One cultural concern that works well in Western culture but does not have the same effect in the non-Western Majority World is the Greco-Roman dichotomous thought pattern which Gregory explores in his section on spiritual versus secular concerns. Balancing spiritual and secular pursuits, personal devotion and pastoral care, being domineering as opposed to being too lax with the congregation, people-pleasing and being loved enough to have the message heard, all these are examples of Western dichotomy. Non-Western peoples have a much more holistic worldview that does not separate the secular and the spiritual at all.
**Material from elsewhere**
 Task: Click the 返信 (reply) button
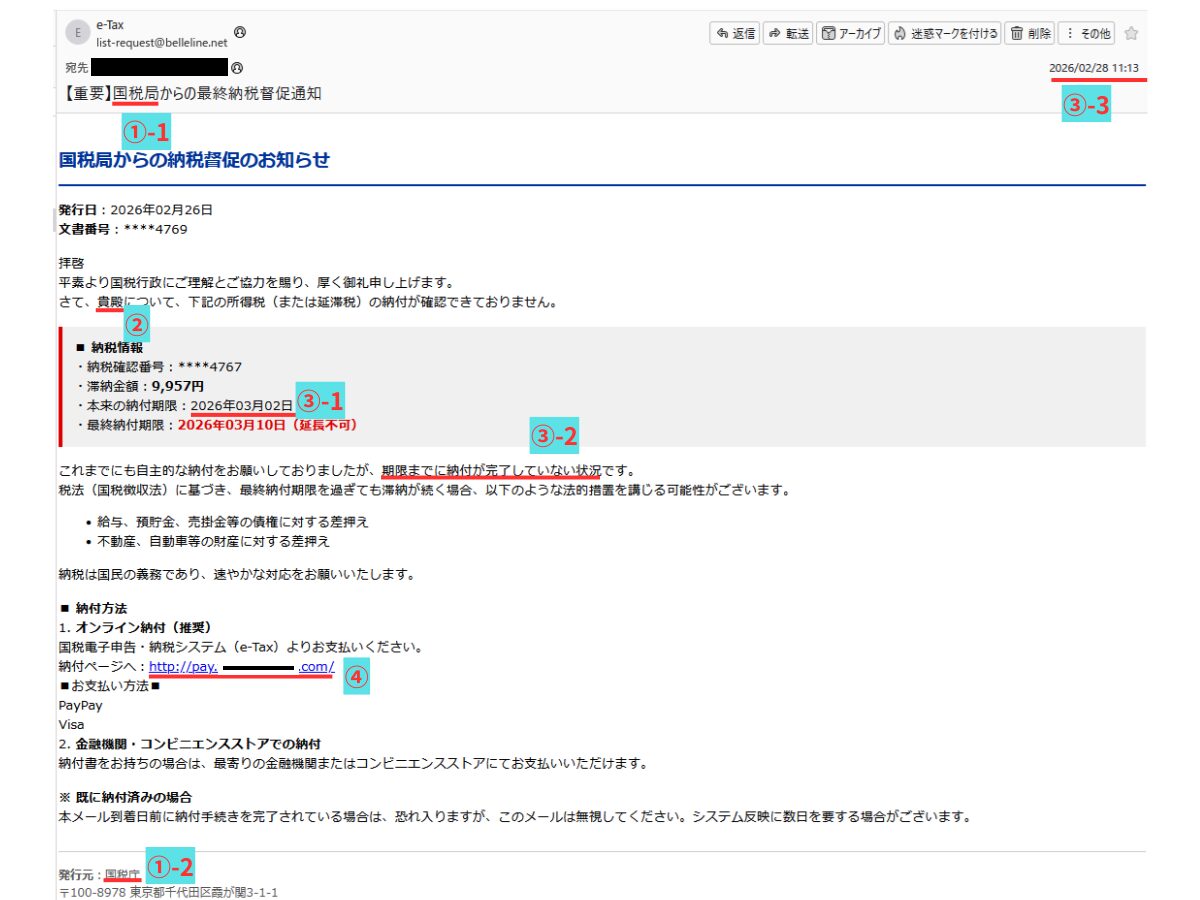click(x=734, y=33)
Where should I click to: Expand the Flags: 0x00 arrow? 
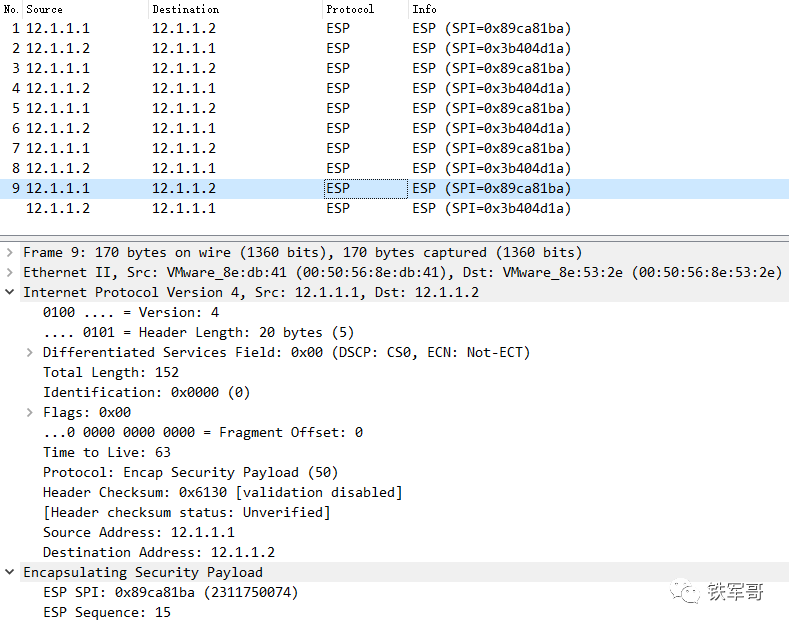click(x=30, y=413)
In this sense alone, Gregory’s Rule fails for majority world pastors, but the pastoral principles and exhortations remain important in their ministries.

Gregory ends with a most important and timeless priority for the pastor of any era, denomination, or clime. Every pastor should be first and foremost deep in the Word of God regularly, because it gives clarity, stability in the pastoral ministry, and deepens the exposition of the Bible. Toward the end, Gregory cites a truth that resounds to evangelical pastors today, “It is surely necessary that those who attend upon the office of preaching should not recede from the study of sacred lore.”

Outline of The Pastoral Rule (Gregory the Great, 6th Century)

1. Prologue: Exploration of four areas of pastoral work, viz., how one should become a shepherd, the life of a pastor, his teaching, and his cultivation of humility.

2. Warnings to Presumptives:

    1. 1.1: The self-appointed or neophytes should refrain from pastoral work.
    2. 1.2: The same for those who do not live what they have learned through study.

3. Warnings regarding Pastoral Work:

    1. 1.3: The dangerous privileges of leadership.
    2. 1.4: The distractions of leadership in doing too much.
    3. 1.5: Those who will not serve though called to ministry.
    4. 1.6: Those who consent to leadership through humility that is obedient to the Lord’s calling.
    5. 1.7: Some volunteer out of love for their neighbor. Some are compelled to leadership by their love for God.
    6. 1.8: Some use Scripture to cover their covetous desire for leadership.
    7. 1.9: The motivation to pastoral work for some is a self-serving self-deception of the heart.
    8. 1.10: Qualifications for leadership.
    9. 1.11: Disqualifying factors.

4. Responsibilities of Pastoral Work:

    1. 2.1:A pastor’s conduct.
    2. 2.2: A pastor’s thought life.
    3. 2.3: A pastor’s life example.
    4. 2.4: A pastor’s tongue.
    5. 2.5: A pastor’s caregiving and confidence.
    6. 2.6: The pastor as a people person and disciplinarian of sin. The danger of pastoral pride. The need of humility in discipline of sinners. The danger of a domineering and being lax with the flock.

5. The Dichotomy of Pastoral Work:

    1. 2.7: The pastor’s management of secular versus spiritual concerns, including business against church and devotion versus care of the flock
    2. 2.8: Being a people-pleaser versus being loved by the congregation.
    3. 2.9: The pastor’s discernment.
    4. 2.10: The pastor’s wisdom in knowing how to pick his battles.
6. The Top Priority in Pastoral Work:

    1. 2.11: The pastor as a man of the Word.